NIS2 in Germany: A Law Between Late Implementation and Structural Half-Heartedness

Germany has transposed the European NIS2 directive into national law with considerable delay. The late implementation alone would already be politically problematic – it stands for years of standstill in cybersecurity and for a structural inability to transpose European minimum standards quickly and coherently into German law. But the substantive decisions weigh heavier than the time lag.

The new law is intended to better protect critical infrastructures, harmonize cybersecurity requirements, and give the Federal Office for Information Security (BSI) more extensive supervisory powers. Provisions include reporting obligations for security incidents within 24 hours, mandatory emergency plans, risk analyses, and technical protective measures. Around 29,000 companies are expected to fall under these requirements in the future – significantly more than before.

At the same time, central security mechanisms remain insufficiently anchored. Vulnerability management, which performs a core function in modern cybersecurity, was massively weakened in the parliamentary procedure. A coherent obligation for continuous identification, evaluation, and remediation of security gaps is missing. This undermines the purpose of the law: without systematic vulnerability processes, every reporting path remains a reactive tool. Resilience, however, arises through prevention.

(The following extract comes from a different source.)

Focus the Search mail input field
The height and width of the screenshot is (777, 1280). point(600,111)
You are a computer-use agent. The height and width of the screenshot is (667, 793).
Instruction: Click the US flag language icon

The regulations on so-called critical components are particularly controversial. The bill enables intervention not only in the mobile communications sector but also in fiber-optic networks – even with components already installed. This generates uncertainty, dampens investment, and burdens primarily small and medium-sized enterprises. This affects telecommunications providers as well as operators of energy or transport infrastructures who need long-term planning security.

At the same time, the decision-making authority over critical components is shifting more towards ministerial administration. In the future, the Ministry of the Interior – in coordination with other ministries – should be able to determine which components are considered critical and prohibit their use. A technical assessment by specialized authorities remains possible but loses weight. For the affected companies, a gray area arises: the regulatory basis remains volatile, and economic risks increase.

At the same time, the scope of application is deliberately narrowed in some sectors. Certain energy producers and municipal operations are exempted from additional regulations to avoid dual structures. This reduces bureaucratic burdens but risks sectoral gaps in the security architecture at the same time.

The political line thus appears inconsistent: on the one hand, the circle of those obligated is being massively expanded. On the other hand, security-relevant obligations are being weakened or relativized by later ministerial decisions. The result is a law that formally fulfills European requirements but factually lags behind the structural requirements of a modern cybersecurity strategy.

NIS2 could have been the impulse to systematically professionalize cybersecurity in Germany and consistently adopt European standards. What is now available is a compromise between security policy requirements, economic interests, and administrative overburdens. The actual question remains open: whether this compromise is sufficient to actually protect critical infrastructures in a time of increasing digital risks.